Deficiency of iron affects production of thyroid hormones since heme-dependent TPO decreases [24, 29]. The present study indicates deficiency of iron among individuals, especially in NG group. In other words, almost 25% of patients with goiter had lower than optimal iron concentrations in serum. We observed decreased concentration of iron in serum for the NG group in comparison with controls. These data are similar to results obtained by Kazi et al., who observed significant elevations of iron in serum of control group in comparison with the patients with NG [24].

Currently, limited data exist concerning the role of Mg in thyroid function.
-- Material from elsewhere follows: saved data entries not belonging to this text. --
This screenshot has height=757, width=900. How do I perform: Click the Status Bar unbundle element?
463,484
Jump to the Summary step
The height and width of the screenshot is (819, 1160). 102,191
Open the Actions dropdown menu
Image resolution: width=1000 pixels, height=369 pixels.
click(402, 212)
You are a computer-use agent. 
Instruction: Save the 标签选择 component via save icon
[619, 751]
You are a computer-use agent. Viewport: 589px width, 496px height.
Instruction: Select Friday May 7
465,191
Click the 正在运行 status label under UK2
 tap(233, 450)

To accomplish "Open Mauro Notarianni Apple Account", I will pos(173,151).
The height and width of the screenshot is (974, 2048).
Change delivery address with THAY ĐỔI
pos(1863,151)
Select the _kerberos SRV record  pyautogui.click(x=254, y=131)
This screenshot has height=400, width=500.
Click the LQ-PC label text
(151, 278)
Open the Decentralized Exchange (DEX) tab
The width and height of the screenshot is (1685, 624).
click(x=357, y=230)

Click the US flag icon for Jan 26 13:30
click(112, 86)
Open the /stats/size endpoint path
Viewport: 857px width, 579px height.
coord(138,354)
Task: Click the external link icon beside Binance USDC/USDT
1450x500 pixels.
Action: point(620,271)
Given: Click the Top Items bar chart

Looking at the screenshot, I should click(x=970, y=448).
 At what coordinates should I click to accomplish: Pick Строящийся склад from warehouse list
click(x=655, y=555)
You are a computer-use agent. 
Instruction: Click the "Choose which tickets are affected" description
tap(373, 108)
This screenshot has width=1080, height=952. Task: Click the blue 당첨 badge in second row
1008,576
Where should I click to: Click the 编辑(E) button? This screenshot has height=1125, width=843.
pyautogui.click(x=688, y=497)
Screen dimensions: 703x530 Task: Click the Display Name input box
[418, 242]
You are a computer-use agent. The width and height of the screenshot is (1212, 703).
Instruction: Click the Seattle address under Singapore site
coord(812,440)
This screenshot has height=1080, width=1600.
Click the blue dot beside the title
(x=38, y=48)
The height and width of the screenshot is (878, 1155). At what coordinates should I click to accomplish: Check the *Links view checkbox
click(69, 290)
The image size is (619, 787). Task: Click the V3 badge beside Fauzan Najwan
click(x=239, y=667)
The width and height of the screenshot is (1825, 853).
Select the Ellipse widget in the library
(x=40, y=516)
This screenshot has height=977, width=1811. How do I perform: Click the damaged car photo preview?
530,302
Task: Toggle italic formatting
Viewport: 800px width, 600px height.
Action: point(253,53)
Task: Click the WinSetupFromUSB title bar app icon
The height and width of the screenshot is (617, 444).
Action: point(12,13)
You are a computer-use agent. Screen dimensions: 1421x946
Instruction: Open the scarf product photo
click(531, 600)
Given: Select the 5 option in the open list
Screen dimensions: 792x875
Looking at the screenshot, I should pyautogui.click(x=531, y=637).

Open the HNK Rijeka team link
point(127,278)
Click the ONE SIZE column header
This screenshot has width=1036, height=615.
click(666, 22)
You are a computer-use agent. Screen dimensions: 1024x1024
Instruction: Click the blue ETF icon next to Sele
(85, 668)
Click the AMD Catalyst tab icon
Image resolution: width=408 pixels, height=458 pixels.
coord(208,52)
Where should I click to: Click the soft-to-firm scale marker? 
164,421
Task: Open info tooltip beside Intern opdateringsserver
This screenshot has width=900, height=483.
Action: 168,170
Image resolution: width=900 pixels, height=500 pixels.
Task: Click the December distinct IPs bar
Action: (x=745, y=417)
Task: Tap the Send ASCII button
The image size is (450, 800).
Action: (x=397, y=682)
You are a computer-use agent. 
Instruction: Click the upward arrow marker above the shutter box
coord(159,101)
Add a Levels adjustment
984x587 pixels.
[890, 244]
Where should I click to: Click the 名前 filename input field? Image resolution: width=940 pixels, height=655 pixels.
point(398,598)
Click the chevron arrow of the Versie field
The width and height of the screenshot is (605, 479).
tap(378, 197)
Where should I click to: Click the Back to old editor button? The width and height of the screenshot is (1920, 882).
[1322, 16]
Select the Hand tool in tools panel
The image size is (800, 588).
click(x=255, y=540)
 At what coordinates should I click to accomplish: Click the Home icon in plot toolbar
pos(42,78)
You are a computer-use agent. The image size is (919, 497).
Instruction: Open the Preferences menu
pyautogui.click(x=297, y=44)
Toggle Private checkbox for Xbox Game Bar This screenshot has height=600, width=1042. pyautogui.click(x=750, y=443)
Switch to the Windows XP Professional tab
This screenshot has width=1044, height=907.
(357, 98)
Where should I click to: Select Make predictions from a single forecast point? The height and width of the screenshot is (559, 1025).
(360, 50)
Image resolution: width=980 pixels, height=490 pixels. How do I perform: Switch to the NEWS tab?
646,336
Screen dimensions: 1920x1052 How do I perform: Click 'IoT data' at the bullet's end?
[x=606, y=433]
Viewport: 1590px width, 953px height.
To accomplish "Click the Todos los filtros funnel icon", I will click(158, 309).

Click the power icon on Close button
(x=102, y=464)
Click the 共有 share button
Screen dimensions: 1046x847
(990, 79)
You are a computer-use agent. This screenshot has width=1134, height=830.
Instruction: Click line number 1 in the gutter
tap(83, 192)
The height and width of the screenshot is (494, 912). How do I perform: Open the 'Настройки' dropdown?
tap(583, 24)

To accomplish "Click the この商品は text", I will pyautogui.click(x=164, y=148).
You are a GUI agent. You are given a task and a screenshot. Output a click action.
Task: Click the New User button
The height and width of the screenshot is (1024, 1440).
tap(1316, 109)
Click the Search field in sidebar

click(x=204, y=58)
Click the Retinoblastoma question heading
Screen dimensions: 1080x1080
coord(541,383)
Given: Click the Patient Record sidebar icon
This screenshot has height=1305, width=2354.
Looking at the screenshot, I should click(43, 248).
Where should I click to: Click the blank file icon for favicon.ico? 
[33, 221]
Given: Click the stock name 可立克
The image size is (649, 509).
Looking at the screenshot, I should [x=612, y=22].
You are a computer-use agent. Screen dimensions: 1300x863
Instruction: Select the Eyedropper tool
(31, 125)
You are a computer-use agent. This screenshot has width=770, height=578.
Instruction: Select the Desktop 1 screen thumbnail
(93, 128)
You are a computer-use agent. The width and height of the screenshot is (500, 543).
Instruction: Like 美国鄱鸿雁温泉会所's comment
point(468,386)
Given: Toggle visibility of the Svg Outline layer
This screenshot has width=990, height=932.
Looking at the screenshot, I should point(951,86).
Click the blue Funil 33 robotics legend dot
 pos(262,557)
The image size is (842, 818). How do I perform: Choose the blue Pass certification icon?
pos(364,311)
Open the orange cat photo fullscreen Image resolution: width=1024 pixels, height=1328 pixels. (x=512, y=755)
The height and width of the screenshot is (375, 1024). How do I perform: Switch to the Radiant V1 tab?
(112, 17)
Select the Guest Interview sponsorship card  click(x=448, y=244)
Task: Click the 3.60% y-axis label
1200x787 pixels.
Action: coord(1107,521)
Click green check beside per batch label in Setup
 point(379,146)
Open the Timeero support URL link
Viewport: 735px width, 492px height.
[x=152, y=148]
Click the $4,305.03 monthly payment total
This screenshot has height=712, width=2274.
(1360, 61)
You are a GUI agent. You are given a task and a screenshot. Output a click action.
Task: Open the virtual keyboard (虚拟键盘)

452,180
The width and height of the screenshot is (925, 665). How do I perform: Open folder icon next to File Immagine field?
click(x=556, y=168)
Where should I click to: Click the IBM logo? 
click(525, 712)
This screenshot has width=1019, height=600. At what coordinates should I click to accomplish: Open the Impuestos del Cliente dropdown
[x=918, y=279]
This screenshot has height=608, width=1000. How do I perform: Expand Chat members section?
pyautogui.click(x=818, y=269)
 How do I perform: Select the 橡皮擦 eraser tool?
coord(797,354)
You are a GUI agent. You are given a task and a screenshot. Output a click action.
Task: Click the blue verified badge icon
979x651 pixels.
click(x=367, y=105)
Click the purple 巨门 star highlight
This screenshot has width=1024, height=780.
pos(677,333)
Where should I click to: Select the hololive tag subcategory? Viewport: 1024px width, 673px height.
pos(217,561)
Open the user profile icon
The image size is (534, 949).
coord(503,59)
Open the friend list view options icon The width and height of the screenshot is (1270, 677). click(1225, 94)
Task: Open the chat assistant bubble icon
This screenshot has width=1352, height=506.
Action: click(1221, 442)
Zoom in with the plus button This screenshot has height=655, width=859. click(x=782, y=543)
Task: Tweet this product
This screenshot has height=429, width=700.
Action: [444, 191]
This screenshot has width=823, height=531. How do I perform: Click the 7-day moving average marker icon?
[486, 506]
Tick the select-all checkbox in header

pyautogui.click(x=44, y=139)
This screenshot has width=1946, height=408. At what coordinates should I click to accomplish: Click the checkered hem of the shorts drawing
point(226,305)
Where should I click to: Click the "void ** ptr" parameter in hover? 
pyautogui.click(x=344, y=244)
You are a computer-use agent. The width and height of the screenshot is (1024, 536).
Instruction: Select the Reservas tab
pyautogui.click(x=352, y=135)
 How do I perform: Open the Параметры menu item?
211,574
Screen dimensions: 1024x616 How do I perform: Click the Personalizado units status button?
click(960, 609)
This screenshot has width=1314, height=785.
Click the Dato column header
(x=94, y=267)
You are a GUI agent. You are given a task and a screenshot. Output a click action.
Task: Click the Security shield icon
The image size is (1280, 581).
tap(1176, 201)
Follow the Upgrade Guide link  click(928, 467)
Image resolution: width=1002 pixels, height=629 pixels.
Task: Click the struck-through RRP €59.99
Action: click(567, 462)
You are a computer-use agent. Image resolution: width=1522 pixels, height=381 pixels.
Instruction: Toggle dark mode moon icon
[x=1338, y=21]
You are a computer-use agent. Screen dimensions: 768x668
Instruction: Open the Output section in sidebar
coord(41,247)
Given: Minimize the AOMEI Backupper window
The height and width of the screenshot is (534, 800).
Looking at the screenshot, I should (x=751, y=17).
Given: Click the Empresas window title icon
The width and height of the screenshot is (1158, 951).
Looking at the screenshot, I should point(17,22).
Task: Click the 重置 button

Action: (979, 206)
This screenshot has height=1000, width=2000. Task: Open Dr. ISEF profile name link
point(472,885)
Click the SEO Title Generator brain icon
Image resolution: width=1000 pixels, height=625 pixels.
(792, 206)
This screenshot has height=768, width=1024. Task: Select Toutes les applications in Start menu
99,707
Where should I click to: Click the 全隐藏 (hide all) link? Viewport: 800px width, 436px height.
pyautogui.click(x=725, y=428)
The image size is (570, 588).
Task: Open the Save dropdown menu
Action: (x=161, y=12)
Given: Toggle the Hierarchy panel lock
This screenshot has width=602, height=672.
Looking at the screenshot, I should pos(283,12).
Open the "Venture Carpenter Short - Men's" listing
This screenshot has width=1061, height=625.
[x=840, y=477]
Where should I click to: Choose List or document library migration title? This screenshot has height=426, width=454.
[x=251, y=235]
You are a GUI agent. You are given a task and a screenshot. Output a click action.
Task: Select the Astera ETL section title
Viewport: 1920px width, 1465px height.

Prolonged consumption of Mg supplements may normalize thyroid morphology among patients with thyroid diseases [30]. Also, there is a significant correlation between increased TSH concentration and low Mg concentration in serum in patients with depressive disorders [31]. Administration of Mg has resulted in increased magnesium concentration in serum and decline in Ca concentration [32]. Hyperthyroidism is associated with hypercalcemia, but this correlation is age dependent [33]. Elevated Ca concentration in serum is observed in 18.8% hyperthyroid patients aged 60 years and older, while only 2.3% of hyperthyroid patients under 60 years of age had increased calcium concentration in serum [33]. Our results contrast with the observations mentioned above. Median Ca concentration in serum for NG group was lower than that of the control group. These differences might be due to different ages of participants in our experiment and the survey carried by Szabo et al. [33], which were (38.3 ± 1.68) years and (62 ± 16) years, respectively.

A small number of patients with nodular goiter might be a limited factor in this study. Therefore, a larger group of participants is necessary in order to develop a detailed regression model of for the role of trace elements in NG development.

Conclusions

In conclusion, the UIE measurements revealed mild iodine deficiency among residents of Zhytomyr region in both control and NG groups. Median TG levels also indicated presence of mild iodine deficiency in these groups. This study proved that Thyroglobulin concentration in serum is the most reliable indicator of nodular goiter. Median concentrations of calcium, magnesium, and other trace elements in serum were lower in the NG group comparing with control group. Similar findings of inadequate concentrations of several essential trace elements in serum have been observed among people residing in Kyiv region of Ukraine [34]. Here we suggest that low calcium concentration in serum, but not as much as low concentrations of Mg, Zn, or Se in serum, resulted in increased relative risk of goiter development. The highest risk of goiter occurrence was observed in combination of decreased concentrations of serum calcium, zinc, magnesium, and selenium in serum and reduced concentration of iodine in urine.